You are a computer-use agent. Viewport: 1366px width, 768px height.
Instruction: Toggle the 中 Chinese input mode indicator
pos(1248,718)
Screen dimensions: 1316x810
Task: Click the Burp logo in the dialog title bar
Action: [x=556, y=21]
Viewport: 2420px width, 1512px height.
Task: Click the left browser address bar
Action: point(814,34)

Directive: Reproduce all of the lines above without changing a single character.

Completed exercise:
You are a computer-use agent. Viewport: 1366px width, 768px height.
Instruction: Toggle the 中 Chinese input mode indicator
pos(1248,718)
Screen dimensions: 1316x810
Task: Click the Burp logo in the dialog title bar
Action: [x=556, y=21]
Viewport: 2420px width, 1512px height.
Task: Click the left browser address bar
Action: point(814,34)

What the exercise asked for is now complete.